* TESTO MOSTRATO *
Proprio per contrastare le armate asburgiche, nelle cui fila sono stati aggregati i “mostri guerrieri” sviluppati dai genetisti Nekton, i disertori fedeli alla filosofia della Meccanica Evolutiva hanno deciso di regalare agli italiani la tecnologia per creare degli esoscheletri da combattimento.

Questi robot sono stati fabbricati in gran parte sfruttando le risorse disponibili in quegli anni (tra il 1864 e il 1866), raccordando e perfezionando il tutto con le superiori conoscenze scientifiche degli alieni.
Ho immaginato dunque una rapida riconversione di alcune fabbriche dell’Italia settentrionale, che a quel tempo erano in fase di lento sviluppo, al fine di creare reparti adibiti al solo assemblaggio dei robot.
Più che all’industria bellica, gli ingegneri del Regno d’Italia si sono appoggiati all’industria ferroviaria, più attiva e ricca rispetto a quella militare.

Sfruttando dunque le risorse delle società ferroviarie appartenenti all’ex Stato Sabaudo, ma anche alle linee romane e piemontesi, i robot sono stati costruiti in tempi relativamente rapidi. Questa scelta ha offerto un ulteriore vantaggio, vale a dire quello di stare lontano dagli occhi indiscreti delle spie austriache (e francesi), la cui attenzione era focalizzata sulle forze armate tricolori.
Con la tecnologia trafugata dalla Nave Madre dai Nekton defezionisti, è stato inoltre possibile assemblare i moduli di comando dei robot, governati da semplici computer e da comandi meccanici.

* PROBLEMA BREVE *
Aggiorna il passo del testo sui robot che comincia con "Con la tecnologia" e termina con "da comandi meccanici.", mettendo "calcolatori" al posto di "computer".

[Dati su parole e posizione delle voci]
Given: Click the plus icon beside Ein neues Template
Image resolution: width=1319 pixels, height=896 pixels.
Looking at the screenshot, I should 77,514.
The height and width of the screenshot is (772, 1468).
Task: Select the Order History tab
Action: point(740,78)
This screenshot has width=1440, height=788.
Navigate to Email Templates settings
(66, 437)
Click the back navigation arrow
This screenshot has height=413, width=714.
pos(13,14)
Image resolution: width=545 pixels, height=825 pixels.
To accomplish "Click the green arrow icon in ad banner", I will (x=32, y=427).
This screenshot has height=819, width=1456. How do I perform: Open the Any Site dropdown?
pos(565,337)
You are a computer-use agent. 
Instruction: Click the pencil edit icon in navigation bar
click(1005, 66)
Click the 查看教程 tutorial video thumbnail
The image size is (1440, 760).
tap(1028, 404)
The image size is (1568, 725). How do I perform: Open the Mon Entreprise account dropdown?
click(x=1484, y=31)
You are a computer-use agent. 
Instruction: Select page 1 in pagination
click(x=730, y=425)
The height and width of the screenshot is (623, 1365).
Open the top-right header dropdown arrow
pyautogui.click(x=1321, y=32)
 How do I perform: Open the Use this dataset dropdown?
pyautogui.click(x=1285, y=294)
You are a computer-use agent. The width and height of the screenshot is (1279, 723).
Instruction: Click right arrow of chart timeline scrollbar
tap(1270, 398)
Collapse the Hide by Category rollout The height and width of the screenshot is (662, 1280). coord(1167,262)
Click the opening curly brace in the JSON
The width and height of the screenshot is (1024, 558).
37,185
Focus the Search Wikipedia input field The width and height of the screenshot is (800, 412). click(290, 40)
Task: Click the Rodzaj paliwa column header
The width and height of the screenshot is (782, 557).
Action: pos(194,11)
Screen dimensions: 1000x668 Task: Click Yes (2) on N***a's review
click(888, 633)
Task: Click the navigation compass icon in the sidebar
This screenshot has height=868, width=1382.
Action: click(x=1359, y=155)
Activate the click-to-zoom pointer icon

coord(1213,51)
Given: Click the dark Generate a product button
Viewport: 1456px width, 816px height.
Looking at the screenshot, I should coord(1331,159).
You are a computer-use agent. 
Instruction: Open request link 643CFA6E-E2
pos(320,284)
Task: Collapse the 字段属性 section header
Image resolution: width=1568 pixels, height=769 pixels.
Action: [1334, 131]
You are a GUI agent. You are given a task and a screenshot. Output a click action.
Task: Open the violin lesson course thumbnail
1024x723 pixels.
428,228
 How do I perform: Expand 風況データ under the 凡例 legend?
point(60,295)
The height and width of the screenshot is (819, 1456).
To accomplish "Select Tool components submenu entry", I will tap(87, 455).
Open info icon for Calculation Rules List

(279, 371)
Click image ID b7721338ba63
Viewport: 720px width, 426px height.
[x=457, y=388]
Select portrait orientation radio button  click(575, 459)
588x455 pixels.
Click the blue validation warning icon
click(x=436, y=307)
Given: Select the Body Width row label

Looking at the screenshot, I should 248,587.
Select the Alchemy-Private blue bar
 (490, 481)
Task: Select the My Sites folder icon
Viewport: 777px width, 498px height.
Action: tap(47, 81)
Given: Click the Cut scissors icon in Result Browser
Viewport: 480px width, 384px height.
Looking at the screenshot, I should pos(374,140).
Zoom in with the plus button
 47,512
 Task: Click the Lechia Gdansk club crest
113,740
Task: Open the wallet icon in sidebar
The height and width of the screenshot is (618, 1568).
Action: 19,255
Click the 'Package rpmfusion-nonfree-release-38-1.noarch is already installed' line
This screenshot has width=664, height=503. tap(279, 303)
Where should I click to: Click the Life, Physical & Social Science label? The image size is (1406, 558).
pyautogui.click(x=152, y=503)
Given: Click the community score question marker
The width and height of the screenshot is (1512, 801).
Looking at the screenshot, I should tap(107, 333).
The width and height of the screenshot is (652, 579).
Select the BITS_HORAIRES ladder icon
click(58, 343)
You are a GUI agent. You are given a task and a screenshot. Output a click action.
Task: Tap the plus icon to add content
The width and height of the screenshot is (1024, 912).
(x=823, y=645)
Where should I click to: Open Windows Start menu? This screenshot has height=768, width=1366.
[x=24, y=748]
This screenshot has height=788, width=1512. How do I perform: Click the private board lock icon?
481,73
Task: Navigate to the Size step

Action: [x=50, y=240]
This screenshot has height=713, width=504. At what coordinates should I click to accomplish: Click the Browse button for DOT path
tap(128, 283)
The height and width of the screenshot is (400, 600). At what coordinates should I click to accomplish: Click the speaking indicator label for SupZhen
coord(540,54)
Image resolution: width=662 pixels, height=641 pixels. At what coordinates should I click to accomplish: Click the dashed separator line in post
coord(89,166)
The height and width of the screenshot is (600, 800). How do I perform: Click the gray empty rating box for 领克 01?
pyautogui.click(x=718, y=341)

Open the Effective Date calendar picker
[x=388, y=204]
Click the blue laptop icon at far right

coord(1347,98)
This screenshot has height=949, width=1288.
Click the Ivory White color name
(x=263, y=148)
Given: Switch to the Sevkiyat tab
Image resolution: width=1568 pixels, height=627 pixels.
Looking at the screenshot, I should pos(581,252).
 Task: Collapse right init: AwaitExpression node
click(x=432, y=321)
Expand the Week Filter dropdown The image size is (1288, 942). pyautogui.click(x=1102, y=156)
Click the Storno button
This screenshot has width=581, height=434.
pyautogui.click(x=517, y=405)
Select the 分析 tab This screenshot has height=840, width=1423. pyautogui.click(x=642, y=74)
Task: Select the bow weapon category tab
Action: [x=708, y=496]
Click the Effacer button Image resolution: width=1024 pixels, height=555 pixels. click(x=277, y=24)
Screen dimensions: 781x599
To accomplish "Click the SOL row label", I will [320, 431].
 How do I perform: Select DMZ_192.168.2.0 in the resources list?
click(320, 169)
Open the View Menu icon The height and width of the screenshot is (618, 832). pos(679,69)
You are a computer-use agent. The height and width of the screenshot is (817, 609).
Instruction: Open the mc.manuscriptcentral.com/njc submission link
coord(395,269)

* RISPOSTA AL COMPITO *
Con la tecnologia trafugata dalla Nave Madre dai Nekton defezionisti, è stato inoltre possibile assemblare i moduli di comando dei robot, governati da semplici calcolatori e da comandi meccanici.